Colorado Mental Health Institute’s Troubling Past: Unmarked Graves And Neglect Exposed
Mental health facilities often have a tendency to be attached to a grim part of our nation's history. We hear tales of places like Waverly Hills Sanitorium and the countless deaths that accompanied widespread polio, tales of the infancy of lobotomization that effectively ruined countless lives, as well as numerous accounts of patient abuse in mental health facilities over the course of many years.
However, our own mental health institution in Colorado also has a grim past, and one aspect in particular that we're going to revisit today; the unmarked graves that were once placed around the property that became the final resting places of many mentally ill Coloradans.
The Early Years of Colorado's State Insane Asylum
What we now know as the Colorado Mental Health Institute located at 1600 W 24th St, Pueblo, CO 81003, was first constructed back in 1883 and had a much less politically correct name.
The hospital was created to house and treat mentally ill patients from Colorado's Front Range, namely places like Pueblo, Colorado Springs, and Denver, but overcrowding quickly became a problem for the institution.

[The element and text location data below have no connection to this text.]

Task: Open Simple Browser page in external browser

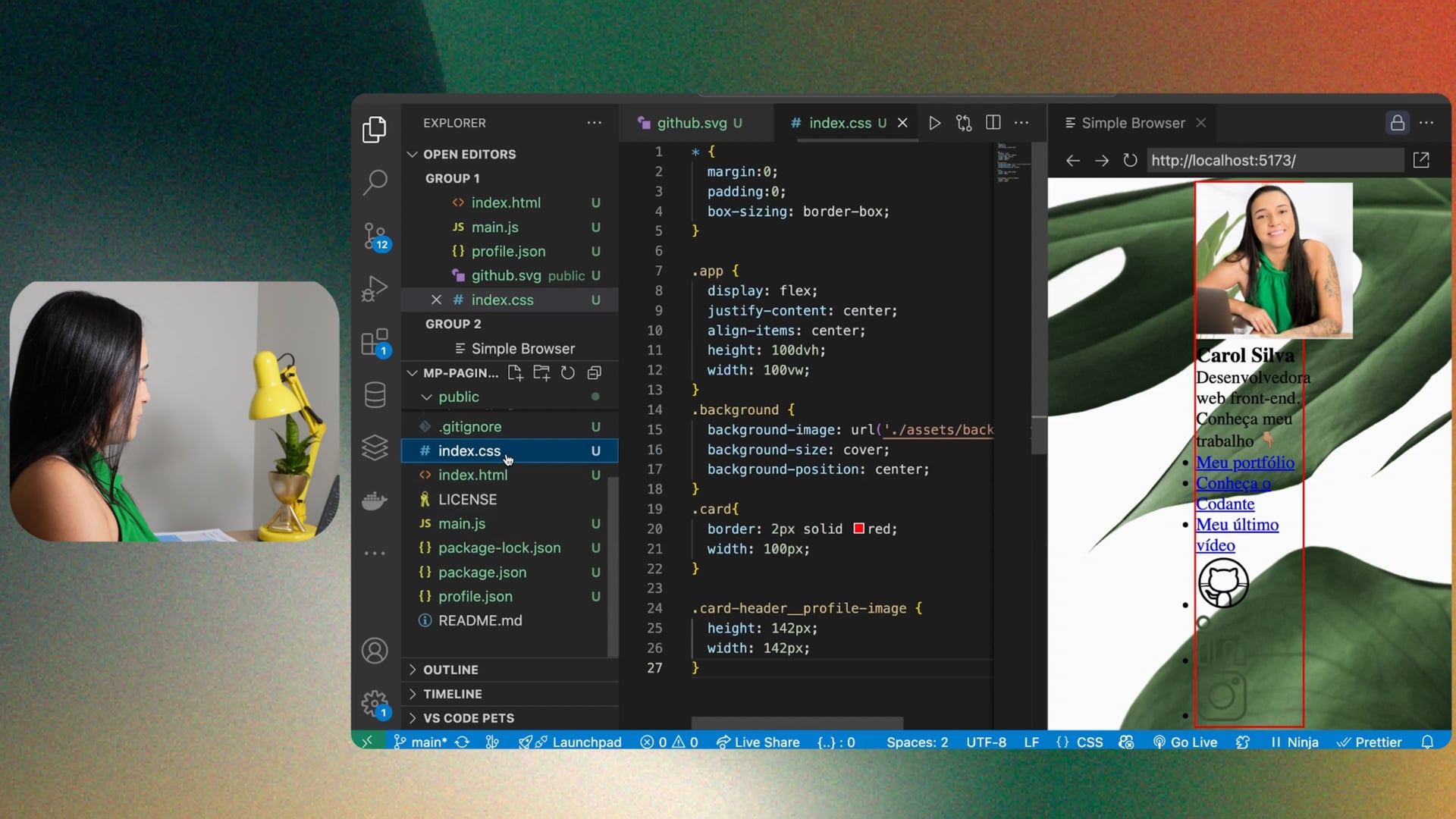Action: tap(1421, 160)
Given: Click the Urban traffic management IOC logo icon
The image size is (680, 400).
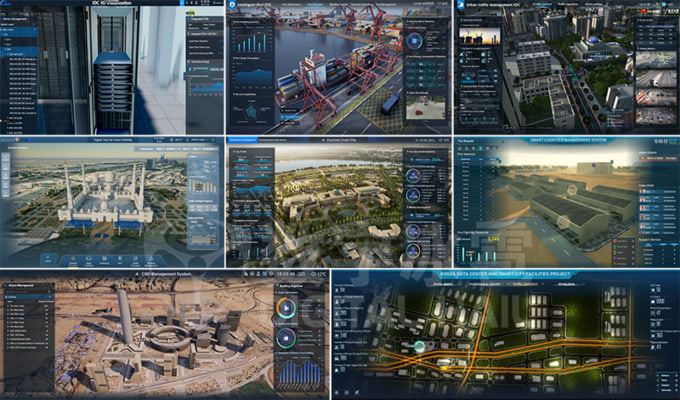Looking at the screenshot, I should 460,5.
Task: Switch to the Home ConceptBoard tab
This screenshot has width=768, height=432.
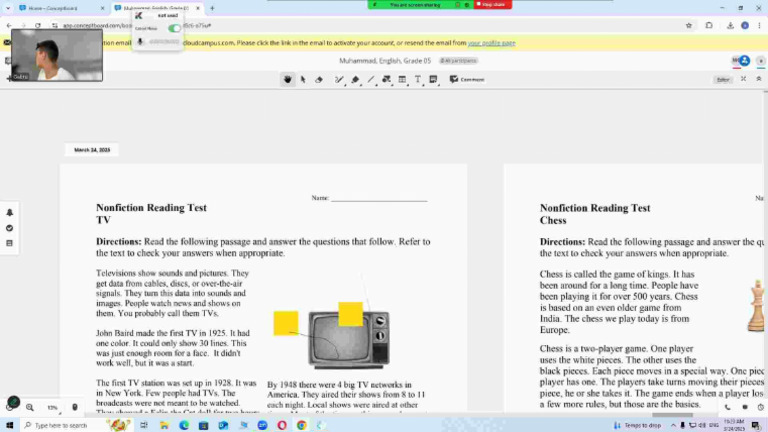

It was in 1992 that an expansion uncovered a grim reminder of the hospital's past - unmarked graves believed to be the final resting places of 135 deceased patients.
Unmarked Graves at Colorado's Mental Health Institute
The graves that were discovered over a century after the hospital opened were believed to be the final resting place of patients that passed away at the institute in the late 1800s.
While it's believed that over 500 patients passed away around that period of time, 155 of them were discovered in unmarked graves back in 1992, leaving questions unanswered regarding the whereabouts of hundreds of remains of former patients and their final resting places.